What is needed » Please copy out all of the material below word for word, with no changes.

Records shown »
────────

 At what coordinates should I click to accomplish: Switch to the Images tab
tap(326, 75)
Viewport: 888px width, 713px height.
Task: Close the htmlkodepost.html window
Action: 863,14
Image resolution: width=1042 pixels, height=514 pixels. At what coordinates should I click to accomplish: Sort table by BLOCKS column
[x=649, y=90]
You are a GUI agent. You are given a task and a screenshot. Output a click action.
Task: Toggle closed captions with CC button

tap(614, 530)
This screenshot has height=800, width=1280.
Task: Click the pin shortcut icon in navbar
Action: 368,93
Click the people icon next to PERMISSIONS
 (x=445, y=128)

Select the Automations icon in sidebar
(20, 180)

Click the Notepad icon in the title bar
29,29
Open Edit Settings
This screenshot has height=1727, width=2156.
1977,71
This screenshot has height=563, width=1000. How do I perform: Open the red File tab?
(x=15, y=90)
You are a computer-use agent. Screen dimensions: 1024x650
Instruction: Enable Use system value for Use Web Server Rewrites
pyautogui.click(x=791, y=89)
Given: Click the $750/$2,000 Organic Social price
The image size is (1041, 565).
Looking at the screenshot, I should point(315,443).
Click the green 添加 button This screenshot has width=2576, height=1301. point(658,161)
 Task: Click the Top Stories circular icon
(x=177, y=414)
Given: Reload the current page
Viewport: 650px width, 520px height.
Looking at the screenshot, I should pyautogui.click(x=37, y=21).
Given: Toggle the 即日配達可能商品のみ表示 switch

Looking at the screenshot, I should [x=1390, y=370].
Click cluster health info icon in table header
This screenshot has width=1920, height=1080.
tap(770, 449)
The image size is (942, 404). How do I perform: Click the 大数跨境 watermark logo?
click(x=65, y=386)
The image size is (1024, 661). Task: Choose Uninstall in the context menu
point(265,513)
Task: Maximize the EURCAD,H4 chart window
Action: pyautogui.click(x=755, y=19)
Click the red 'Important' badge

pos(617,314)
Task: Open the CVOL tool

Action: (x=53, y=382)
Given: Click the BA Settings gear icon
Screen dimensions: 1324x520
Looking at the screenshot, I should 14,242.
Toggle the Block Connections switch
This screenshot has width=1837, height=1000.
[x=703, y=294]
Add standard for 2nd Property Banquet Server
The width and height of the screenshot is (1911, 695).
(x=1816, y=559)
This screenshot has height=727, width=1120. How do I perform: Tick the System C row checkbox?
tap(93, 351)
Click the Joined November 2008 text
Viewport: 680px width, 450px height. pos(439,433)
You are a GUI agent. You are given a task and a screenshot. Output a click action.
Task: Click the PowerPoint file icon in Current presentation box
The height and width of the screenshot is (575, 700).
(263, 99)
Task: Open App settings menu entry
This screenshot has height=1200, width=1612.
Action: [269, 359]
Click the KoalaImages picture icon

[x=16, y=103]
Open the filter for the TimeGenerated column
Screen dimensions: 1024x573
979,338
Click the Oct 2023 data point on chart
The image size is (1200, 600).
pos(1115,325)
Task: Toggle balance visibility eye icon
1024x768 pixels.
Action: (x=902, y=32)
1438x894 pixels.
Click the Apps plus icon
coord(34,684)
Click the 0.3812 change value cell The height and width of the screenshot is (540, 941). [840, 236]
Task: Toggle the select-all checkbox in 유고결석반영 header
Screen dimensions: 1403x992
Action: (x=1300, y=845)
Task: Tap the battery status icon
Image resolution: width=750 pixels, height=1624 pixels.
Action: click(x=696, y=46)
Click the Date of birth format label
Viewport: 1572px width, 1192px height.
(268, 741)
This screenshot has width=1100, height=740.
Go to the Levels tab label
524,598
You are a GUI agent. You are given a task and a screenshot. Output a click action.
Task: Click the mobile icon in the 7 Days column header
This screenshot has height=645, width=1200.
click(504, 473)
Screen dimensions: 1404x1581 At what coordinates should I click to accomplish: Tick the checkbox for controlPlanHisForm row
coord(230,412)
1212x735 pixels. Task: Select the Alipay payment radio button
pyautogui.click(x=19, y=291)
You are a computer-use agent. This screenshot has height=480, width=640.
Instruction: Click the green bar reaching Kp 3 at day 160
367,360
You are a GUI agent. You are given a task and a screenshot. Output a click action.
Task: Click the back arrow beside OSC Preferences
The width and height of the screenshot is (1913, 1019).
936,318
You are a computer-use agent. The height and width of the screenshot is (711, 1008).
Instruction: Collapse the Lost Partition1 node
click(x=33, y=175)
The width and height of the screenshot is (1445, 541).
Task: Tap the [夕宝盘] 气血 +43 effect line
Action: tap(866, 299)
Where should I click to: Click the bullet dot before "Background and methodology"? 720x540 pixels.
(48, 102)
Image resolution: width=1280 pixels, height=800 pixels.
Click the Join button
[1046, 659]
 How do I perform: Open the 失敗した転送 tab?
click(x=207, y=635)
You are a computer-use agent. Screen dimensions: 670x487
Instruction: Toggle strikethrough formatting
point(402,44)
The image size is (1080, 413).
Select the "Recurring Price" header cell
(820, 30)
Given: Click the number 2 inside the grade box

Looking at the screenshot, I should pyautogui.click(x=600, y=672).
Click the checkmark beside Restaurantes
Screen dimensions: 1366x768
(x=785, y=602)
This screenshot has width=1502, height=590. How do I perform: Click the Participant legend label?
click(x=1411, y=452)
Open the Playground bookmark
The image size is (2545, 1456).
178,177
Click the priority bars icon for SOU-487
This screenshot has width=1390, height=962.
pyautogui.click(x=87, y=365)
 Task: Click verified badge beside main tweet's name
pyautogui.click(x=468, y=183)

────────

Response to this task »
 At what coordinates should I click to accomplish: Switch to the Images tab
tap(326, 75)
Viewport: 888px width, 713px height.
Task: Close the htmlkodepost.html window
Action: 863,14
Image resolution: width=1042 pixels, height=514 pixels. At what coordinates should I click to accomplish: Sort table by BLOCKS column
[x=649, y=90]
You are a GUI agent. You are given a task and a screenshot. Output a click action.
Task: Toggle closed captions with CC button

tap(614, 530)
This screenshot has height=800, width=1280.
Task: Click the pin shortcut icon in navbar
Action: 368,93
Click the people icon next to PERMISSIONS
 (x=445, y=128)

Select the Automations icon in sidebar
(20, 180)

Click the Notepad icon in the title bar
29,29
Open Edit Settings
This screenshot has height=1727, width=2156.
1977,71
This screenshot has height=563, width=1000. How do I perform: Open the red File tab?
(x=15, y=90)
You are a computer-use agent. Screen dimensions: 1024x650
Instruction: Enable Use system value for Use Web Server Rewrites
pyautogui.click(x=791, y=89)
Given: Click the $750/$2,000 Organic Social price
The image size is (1041, 565).
Looking at the screenshot, I should point(315,443).
Click the green 添加 button This screenshot has width=2576, height=1301. point(658,161)
 Task: Click the Top Stories circular icon
(x=177, y=414)
Given: Reload the current page
Viewport: 650px width, 520px height.
Looking at the screenshot, I should pyautogui.click(x=37, y=21).
Given: Toggle the 即日配達可能商品のみ表示 switch

Looking at the screenshot, I should [x=1390, y=370].
Click cluster health info icon in table header
This screenshot has width=1920, height=1080.
tap(770, 449)
The image size is (942, 404). How do I perform: Click the 大数跨境 watermark logo?
click(x=65, y=386)
The image size is (1024, 661). Task: Choose Uninstall in the context menu
point(265,513)
Task: Maximize the EURCAD,H4 chart window
Action: pyautogui.click(x=755, y=19)
Click the red 'Important' badge

pos(617,314)
Task: Open the CVOL tool

Action: (x=53, y=382)
Given: Click the BA Settings gear icon
Screen dimensions: 1324x520
Looking at the screenshot, I should 14,242.
Toggle the Block Connections switch
This screenshot has width=1837, height=1000.
[x=703, y=294]
Add standard for 2nd Property Banquet Server
The width and height of the screenshot is (1911, 695).
(x=1816, y=559)
This screenshot has height=727, width=1120. How do I perform: Tick the System C row checkbox?
tap(93, 351)
Click the Joined November 2008 text
Viewport: 680px width, 450px height. pos(439,433)
You are a GUI agent. You are given a task and a screenshot. Output a click action.
Task: Click the PowerPoint file icon in Current presentation box
The height and width of the screenshot is (575, 700).
(263, 99)
Task: Open App settings menu entry
This screenshot has height=1200, width=1612.
Action: [269, 359]
Click the KoalaImages picture icon

[x=16, y=103]
Open the filter for the TimeGenerated column
Screen dimensions: 1024x573
979,338
Click the Oct 2023 data point on chart
The image size is (1200, 600).
pos(1115,325)
Task: Toggle balance visibility eye icon
1024x768 pixels.
Action: (x=902, y=32)
1438x894 pixels.
Click the Apps plus icon
coord(34,684)
Click the 0.3812 change value cell The height and width of the screenshot is (540, 941). [840, 236]
Task: Toggle the select-all checkbox in 유고결석반영 header
Screen dimensions: 1403x992
Action: (x=1300, y=845)
Task: Tap the battery status icon
Image resolution: width=750 pixels, height=1624 pixels.
Action: click(x=696, y=46)
Click the Date of birth format label
Viewport: 1572px width, 1192px height.
(268, 741)
This screenshot has width=1100, height=740.
Go to the Levels tab label
524,598
You are a GUI agent. You are given a task and a screenshot. Output a click action.
Task: Click the mobile icon in the 7 Days column header
This screenshot has height=645, width=1200.
click(504, 473)
Screen dimensions: 1404x1581 At what coordinates should I click to accomplish: Tick the checkbox for controlPlanHisForm row
coord(230,412)
1212x735 pixels. Task: Select the Alipay payment radio button
pyautogui.click(x=19, y=291)
You are a computer-use agent. This screenshot has height=480, width=640.
Instruction: Click the green bar reaching Kp 3 at day 160
367,360
You are a GUI agent. You are given a task and a screenshot. Output a click action.
Task: Click the back arrow beside OSC Preferences
The width and height of the screenshot is (1913, 1019).
936,318
You are a computer-use agent. The height and width of the screenshot is (711, 1008).
Instruction: Collapse the Lost Partition1 node
click(x=33, y=175)
The width and height of the screenshot is (1445, 541).
Task: Tap the [夕宝盘] 气血 +43 effect line
Action: tap(866, 299)
Where should I click to: Click the bullet dot before "Background and methodology"? 720x540 pixels.
(48, 102)
Image resolution: width=1280 pixels, height=800 pixels.
Click the Join button
[1046, 659]
 How do I perform: Open the 失敗した転送 tab?
click(x=207, y=635)
You are a computer-use agent. Screen dimensions: 670x487
Instruction: Toggle strikethrough formatting
point(402,44)
The image size is (1080, 413).
Select the "Recurring Price" header cell
(820, 30)
Given: Click the number 2 inside the grade box

Looking at the screenshot, I should pyautogui.click(x=600, y=672).
Click the checkmark beside Restaurantes
Screen dimensions: 1366x768
(x=785, y=602)
This screenshot has width=1502, height=590. How do I perform: Click the Participant legend label?
click(x=1411, y=452)
Open the Playground bookmark
The image size is (2545, 1456).
178,177
Click the priority bars icon for SOU-487
This screenshot has width=1390, height=962.
pyautogui.click(x=87, y=365)
 Task: Click verified badge beside main tweet's name
pyautogui.click(x=468, y=183)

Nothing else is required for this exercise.